Data excerpts ::
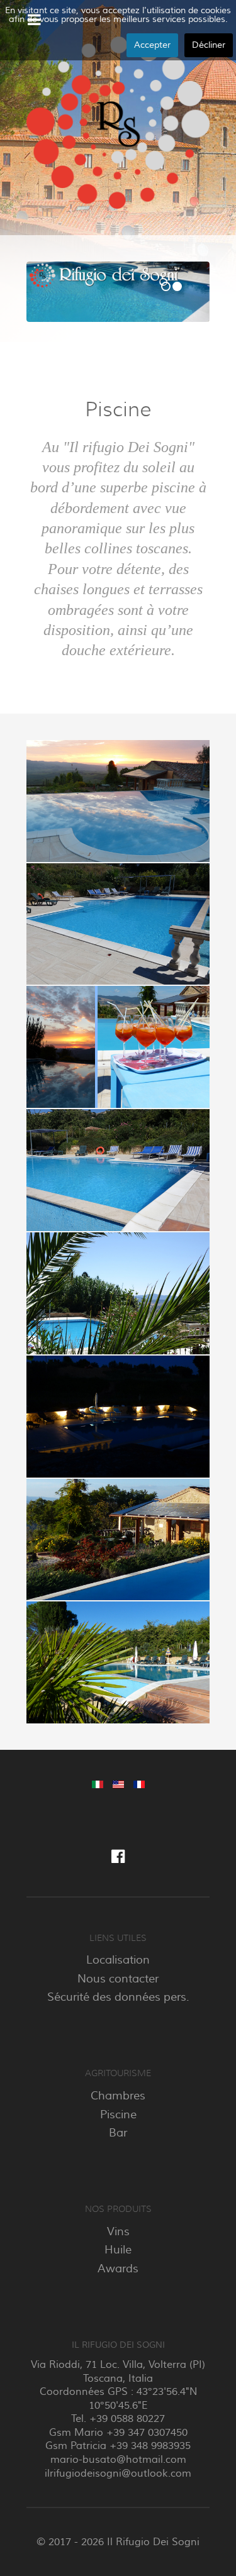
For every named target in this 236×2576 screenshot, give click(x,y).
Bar (118, 2132)
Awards (118, 2268)
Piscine (118, 2114)
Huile (118, 2249)
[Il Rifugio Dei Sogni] (118, 122)
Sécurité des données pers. (118, 1996)
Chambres (118, 2095)
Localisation (118, 1959)
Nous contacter (118, 1978)
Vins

Problem :: With the line containing "Awards (118, 2268)" as the start, transcribe each line through the end of the listing above, exactly and only.

Response to the exercise ::
Awards (118, 2268)
Piscine (118, 2114)
Huile (118, 2249)
[Il Rifugio Dei Sogni] (118, 122)
Sécurité des données pers. (118, 1996)
Chambres (118, 2095)
Localisation (118, 1959)
Nous contacter (118, 1978)
Vins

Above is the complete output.